I ragazzi e il giorno della Memoria

Il 27 gennaio è la Giornata della Memoria.

Sono tanti gli articoli che, in questa giornata più che mai, iniziano così. 

Tutti ormai lo sappiamo, tutti ne parliamo, ma non tutti diciamo ciò che è veramente accaduto: da un giorno all’altro, milioni di persone si sono trovate senza lavoro, senza un luogo in cui vivere, senza cibo, senza libertà. 

Delle persone uguali a noi, che hanno i nostri stessi diritti e che meritano il nostro stesso rispetto, sono state definite diverse, sbagliate, e non c’è cosa peggiore. 

Oggi “ne parliamo per non commettere lo stesso errore”, ma è veramente così? Abbiamo veramente smesso di dividere le persone tra “noi” e “loro”? 

Perché ciò che oggi succede a loro, l’indomani potrebbe succedere a noi, noi che “viviamo sicuri nelle nostre tiepide case e che troviamo tornando a sera il cibo caldo e visi amici”.

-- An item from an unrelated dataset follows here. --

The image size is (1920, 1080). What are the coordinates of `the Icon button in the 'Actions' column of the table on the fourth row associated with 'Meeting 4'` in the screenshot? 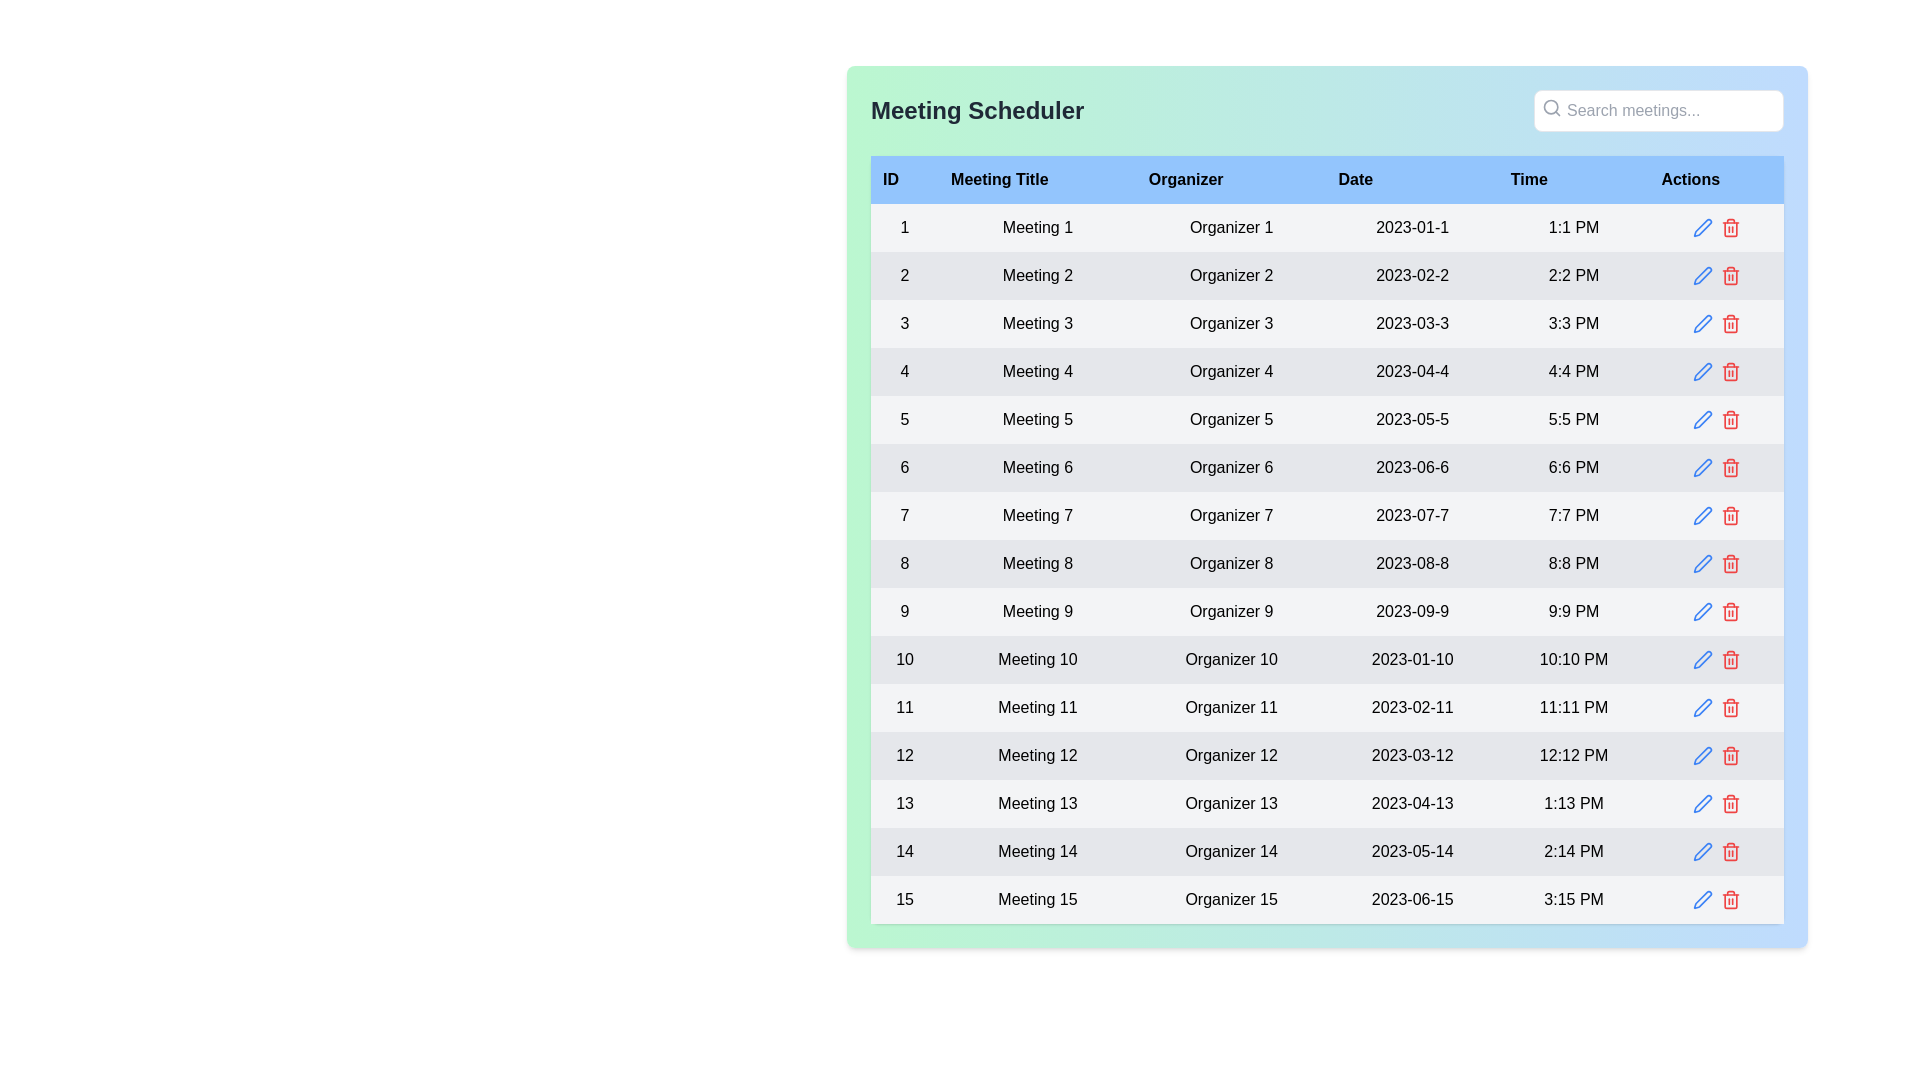 It's located at (1701, 371). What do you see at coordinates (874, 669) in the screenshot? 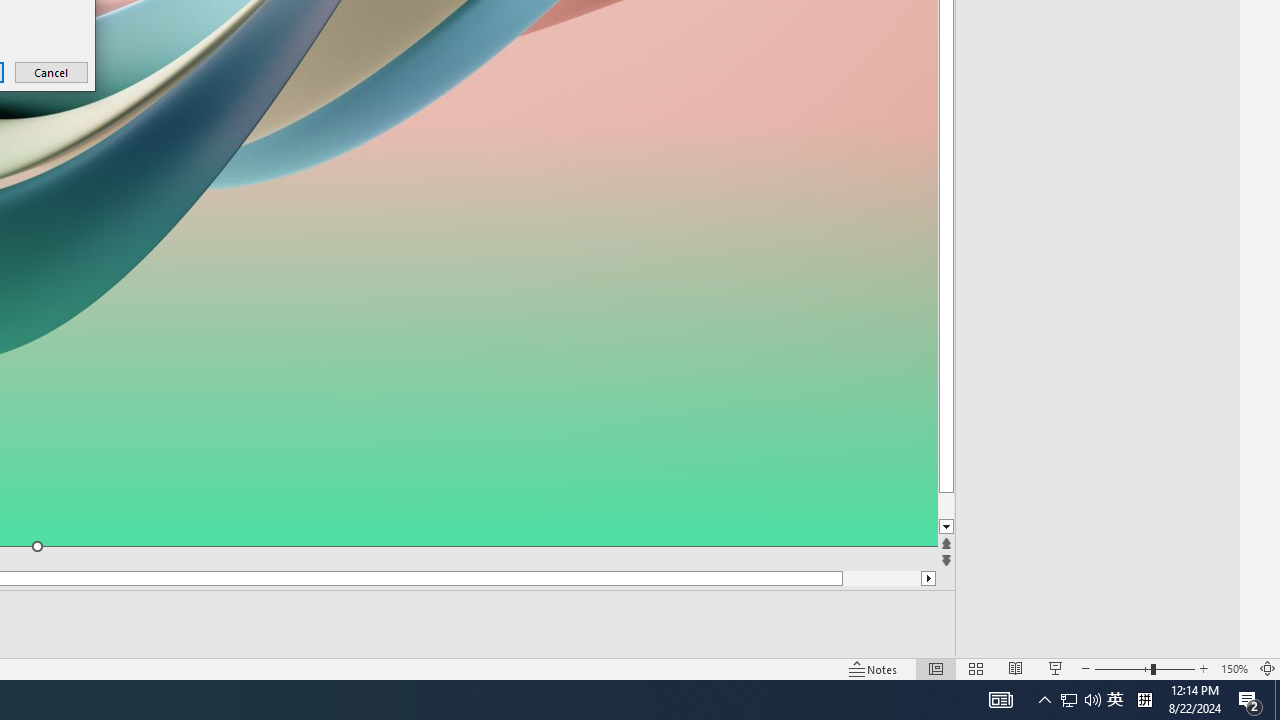
I see `'Notes '` at bounding box center [874, 669]. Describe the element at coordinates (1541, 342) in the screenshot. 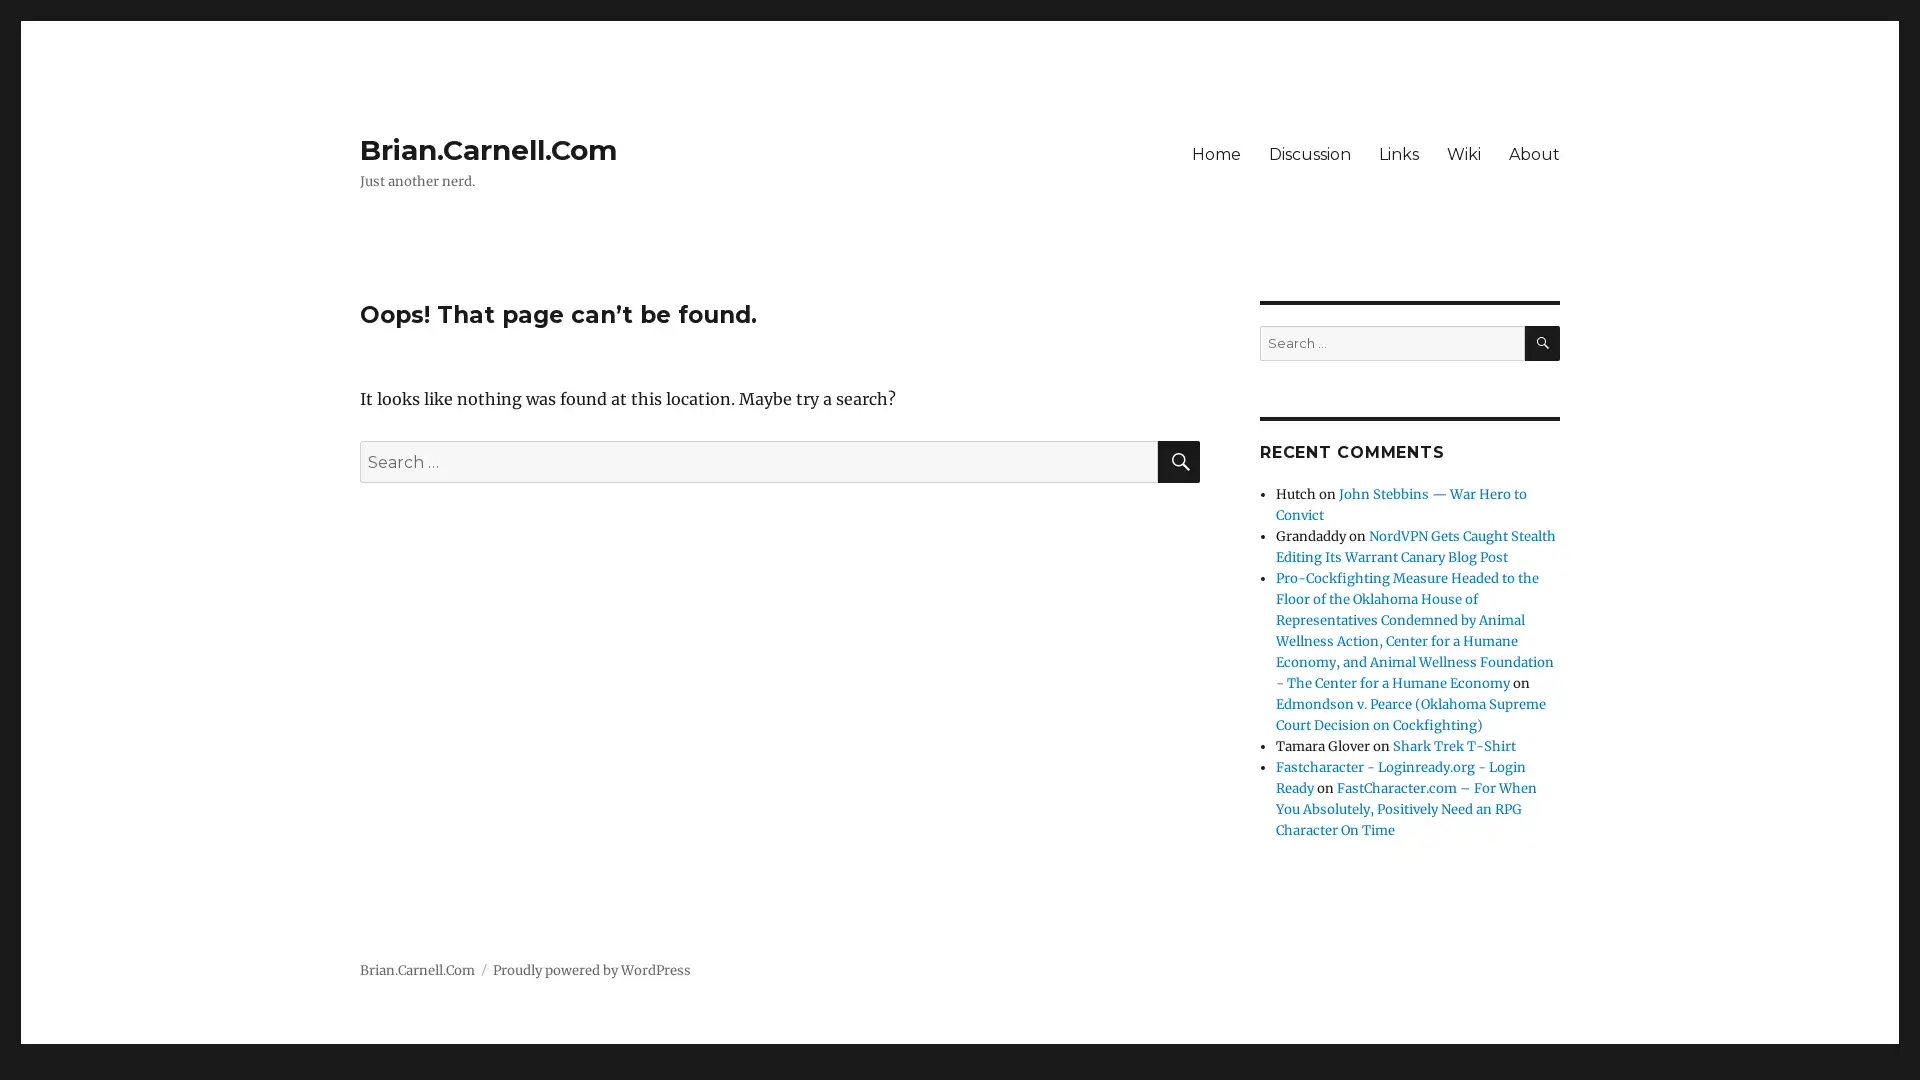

Quello che oggi succede non deve essere visto come qualcosa di lontano e che non ci interessa, dobbiamo combattere con tutte le forze che abbiamo per operare davvero un cambiamento, per non accendere la TV e sentire solo di persone che muoiono, ogni giorno. Anche un piccolo passo, ma vero. 

Bisogna parlare di ciò che è successo a quegli uomini, che hanno lottato per mezzo pezzo di pane, a quelle donne che sono state spogliate da tutto, persino dal loro nome, e a quei bambini, che sin da piccoli, hanno dovuto subire una tale atrocità.

Bisogna parlarne per sperare che, in futuro, noi ragazzi potremo fare la differenza, potremo agire concretamente e non fare discorsi e promesse che non vengono mantenute.